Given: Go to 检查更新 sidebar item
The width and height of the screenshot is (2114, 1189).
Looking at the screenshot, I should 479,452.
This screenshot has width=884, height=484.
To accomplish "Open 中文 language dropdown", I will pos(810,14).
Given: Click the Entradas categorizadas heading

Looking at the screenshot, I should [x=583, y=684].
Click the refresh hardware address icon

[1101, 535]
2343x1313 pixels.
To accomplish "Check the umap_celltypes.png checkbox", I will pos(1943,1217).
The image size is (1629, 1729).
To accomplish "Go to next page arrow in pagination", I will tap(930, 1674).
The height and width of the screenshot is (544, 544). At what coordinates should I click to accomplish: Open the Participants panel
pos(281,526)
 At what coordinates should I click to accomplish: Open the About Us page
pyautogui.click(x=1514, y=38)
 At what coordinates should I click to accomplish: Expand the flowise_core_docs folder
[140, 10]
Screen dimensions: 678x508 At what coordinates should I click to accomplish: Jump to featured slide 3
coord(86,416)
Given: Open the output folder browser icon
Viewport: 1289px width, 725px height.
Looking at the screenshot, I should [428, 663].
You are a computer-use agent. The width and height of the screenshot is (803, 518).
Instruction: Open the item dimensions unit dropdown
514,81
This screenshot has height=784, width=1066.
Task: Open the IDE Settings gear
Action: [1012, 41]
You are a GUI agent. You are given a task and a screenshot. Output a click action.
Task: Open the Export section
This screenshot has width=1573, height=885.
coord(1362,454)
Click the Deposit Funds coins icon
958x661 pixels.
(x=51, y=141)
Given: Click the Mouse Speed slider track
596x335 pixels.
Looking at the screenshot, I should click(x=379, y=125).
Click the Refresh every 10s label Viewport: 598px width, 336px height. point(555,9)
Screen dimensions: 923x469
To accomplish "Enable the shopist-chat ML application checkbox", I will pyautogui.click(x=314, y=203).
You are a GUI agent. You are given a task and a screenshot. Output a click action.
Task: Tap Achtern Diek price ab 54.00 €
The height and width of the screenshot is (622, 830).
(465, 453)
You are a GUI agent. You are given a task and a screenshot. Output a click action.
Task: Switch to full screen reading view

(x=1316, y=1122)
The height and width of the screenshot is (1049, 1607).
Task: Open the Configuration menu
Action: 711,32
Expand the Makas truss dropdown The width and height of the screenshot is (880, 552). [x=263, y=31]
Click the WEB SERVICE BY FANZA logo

_ _ _

» Task objective: Write the material out again in its entirety, exactly as shown.

» Solution to the problem:
Given: Go to 检查更新 sidebar item
The width and height of the screenshot is (2114, 1189).
Looking at the screenshot, I should 479,452.
This screenshot has width=884, height=484.
To accomplish "Open 中文 language dropdown", I will pos(810,14).
Given: Click the Entradas categorizadas heading

Looking at the screenshot, I should [x=583, y=684].
Click the refresh hardware address icon

[1101, 535]
2343x1313 pixels.
To accomplish "Check the umap_celltypes.png checkbox", I will pos(1943,1217).
The image size is (1629, 1729).
To accomplish "Go to next page arrow in pagination", I will tap(930, 1674).
The height and width of the screenshot is (544, 544). At what coordinates should I click to accomplish: Open the Participants panel
pos(281,526)
 At what coordinates should I click to accomplish: Open the About Us page
pyautogui.click(x=1514, y=38)
 At what coordinates should I click to accomplish: Expand the flowise_core_docs folder
[140, 10]
Screen dimensions: 678x508 At what coordinates should I click to accomplish: Jump to featured slide 3
coord(86,416)
Given: Open the output folder browser icon
Viewport: 1289px width, 725px height.
Looking at the screenshot, I should [428, 663].
You are a computer-use agent. The width and height of the screenshot is (803, 518).
Instruction: Open the item dimensions unit dropdown
514,81
This screenshot has height=784, width=1066.
Task: Open the IDE Settings gear
Action: [1012, 41]
You are a GUI agent. You are given a task and a screenshot. Output a click action.
Task: Open the Export section
This screenshot has width=1573, height=885.
coord(1362,454)
Click the Deposit Funds coins icon
958x661 pixels.
(x=51, y=141)
Given: Click the Mouse Speed slider track
596x335 pixels.
Looking at the screenshot, I should click(x=379, y=125).
Click the Refresh every 10s label Viewport: 598px width, 336px height. point(555,9)
Screen dimensions: 923x469
To accomplish "Enable the shopist-chat ML application checkbox", I will pyautogui.click(x=314, y=203).
You are a GUI agent. You are given a task and a screenshot. Output a click action.
Task: Tap Achtern Diek price ab 54.00 €
The height and width of the screenshot is (622, 830).
(465, 453)
You are a GUI agent. You are given a task and a screenshot. Output a click action.
Task: Switch to full screen reading view

(x=1316, y=1122)
The height and width of the screenshot is (1049, 1607).
Task: Open the Configuration menu
Action: 711,32
Expand the Makas truss dropdown The width and height of the screenshot is (880, 552). [x=263, y=31]
Click the WEB SERVICE BY FANZA logo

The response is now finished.